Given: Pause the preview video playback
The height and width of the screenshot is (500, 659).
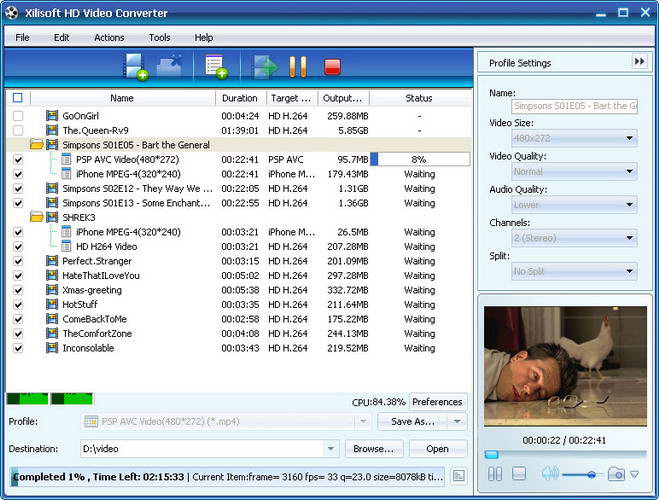Looking at the screenshot, I should click(495, 474).
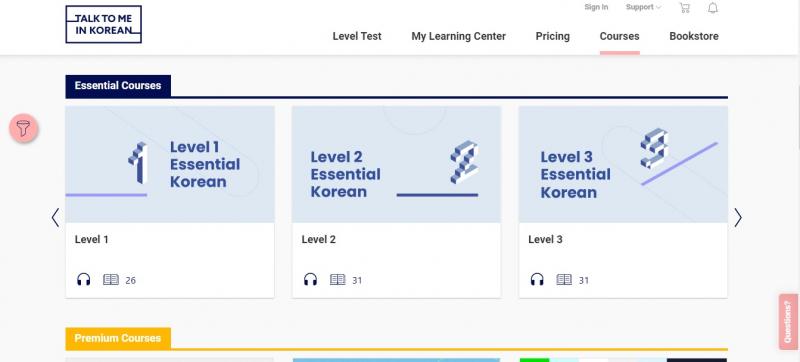This screenshot has width=800, height=362.
Task: Expand the Support dropdown menu
Action: [x=643, y=7]
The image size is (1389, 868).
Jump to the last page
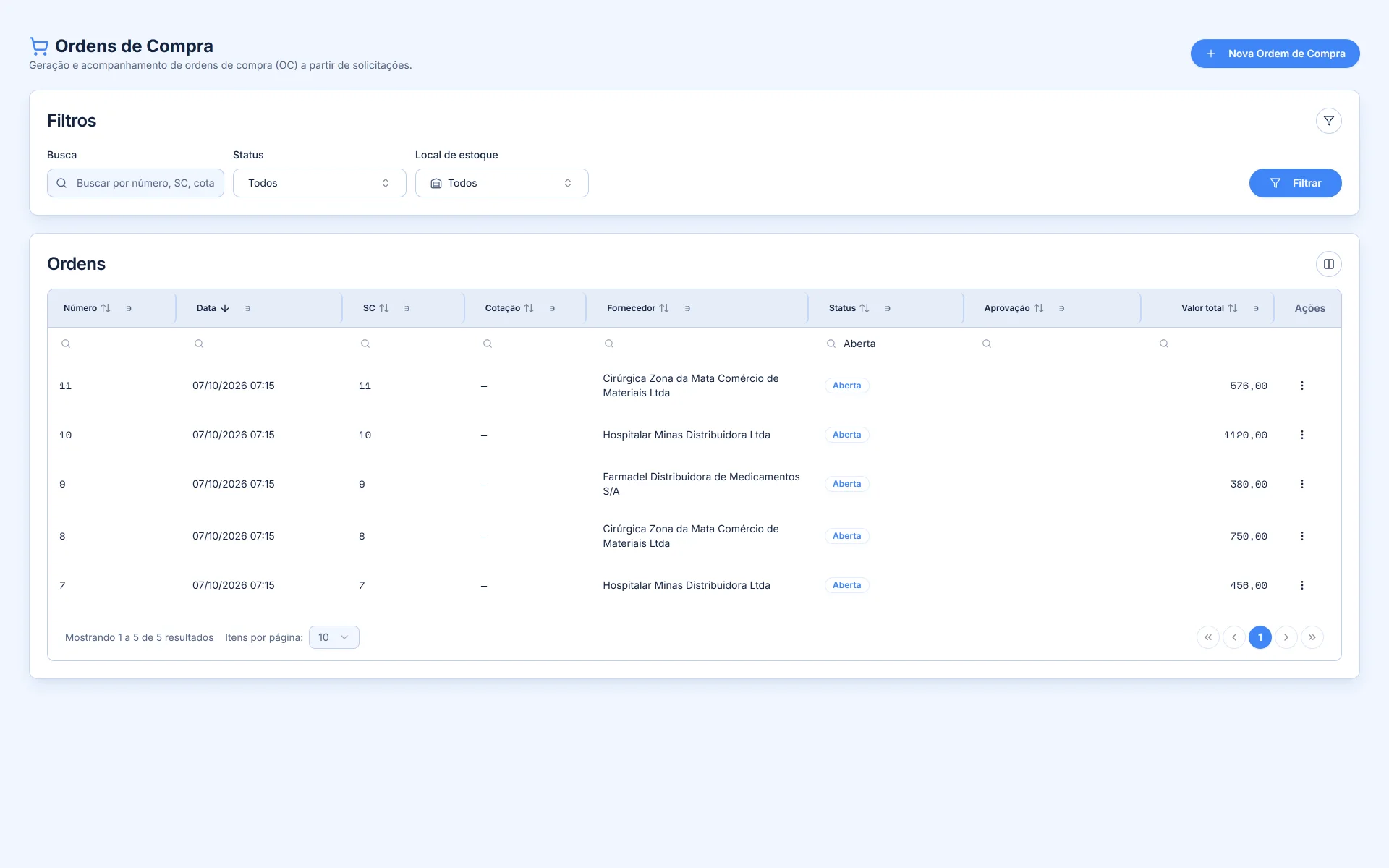pyautogui.click(x=1312, y=637)
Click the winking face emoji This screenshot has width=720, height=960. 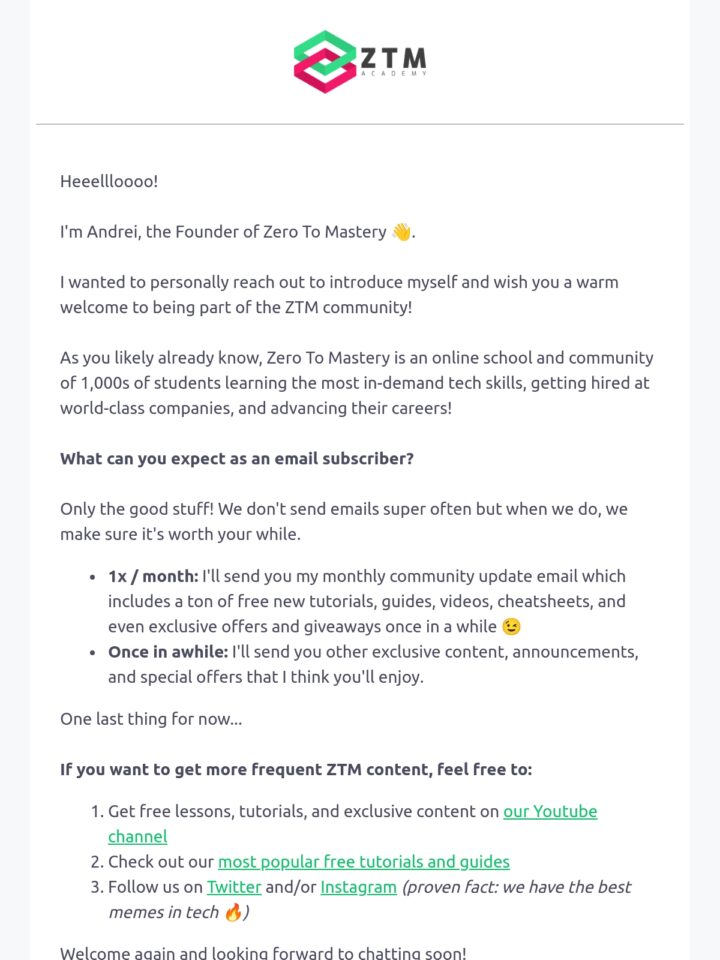(511, 627)
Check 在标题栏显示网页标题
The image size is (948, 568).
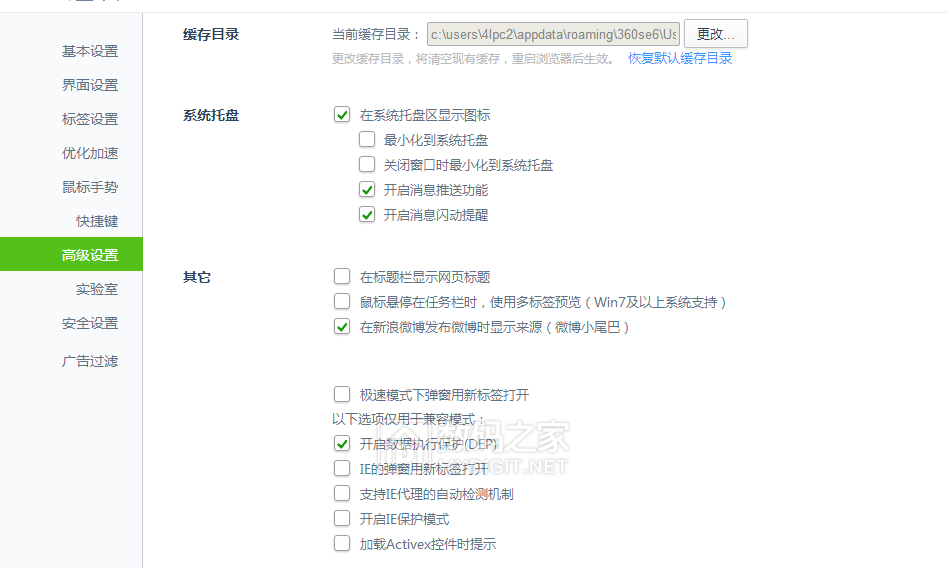[342, 276]
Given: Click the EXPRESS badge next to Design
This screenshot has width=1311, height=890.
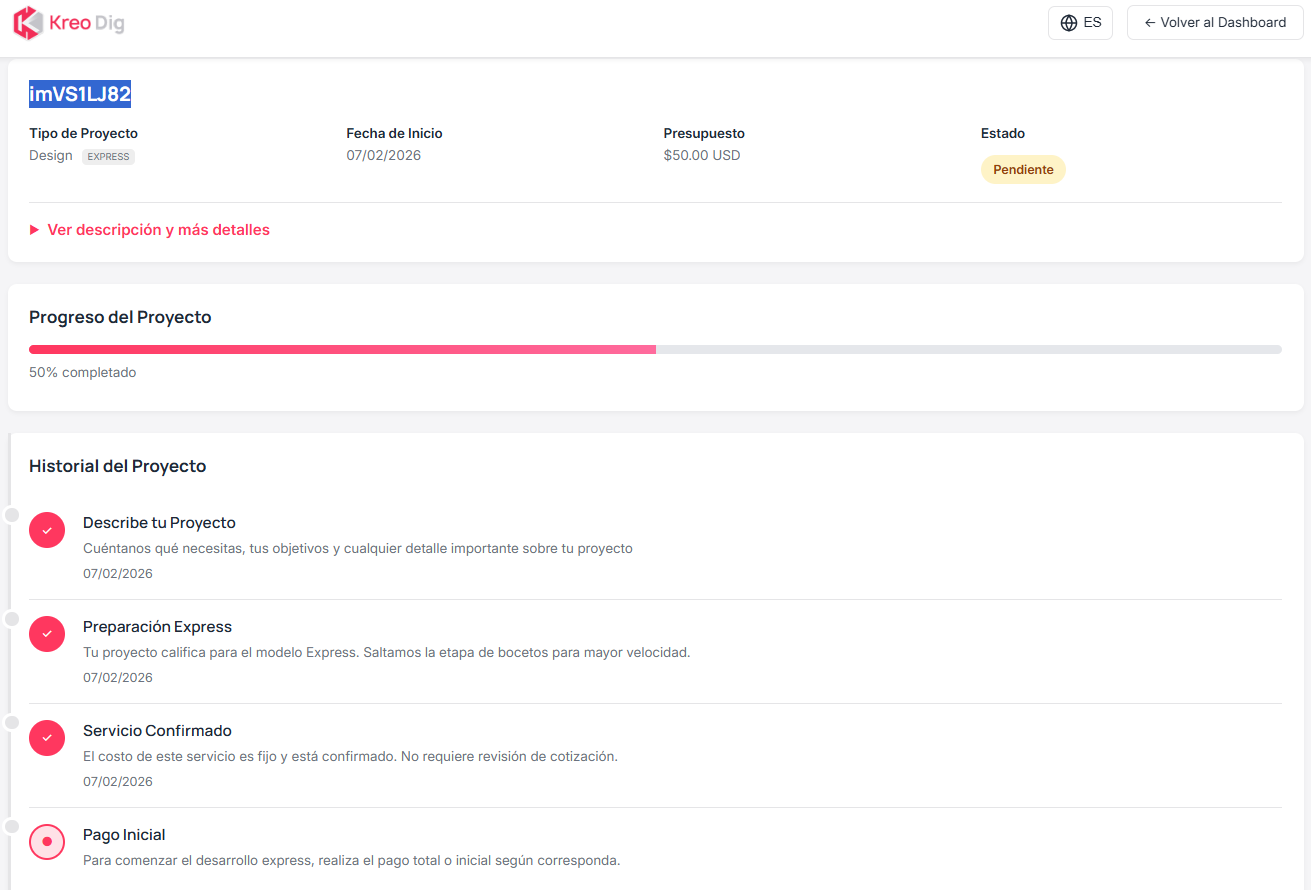Looking at the screenshot, I should tap(108, 157).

::::::

About this exercise.
Pick up at the line that holds "Check 在标题栏显示网页标题" and restate each line, word for word, through the last line of the entries. Include both end lines but none of the pictures.

Response to the exercise.
Check 在标题栏显示网页标题
The image size is (948, 568).
[342, 276]
Given: Click the EXPRESS badge next to Design
This screenshot has width=1311, height=890.
Looking at the screenshot, I should tap(108, 157).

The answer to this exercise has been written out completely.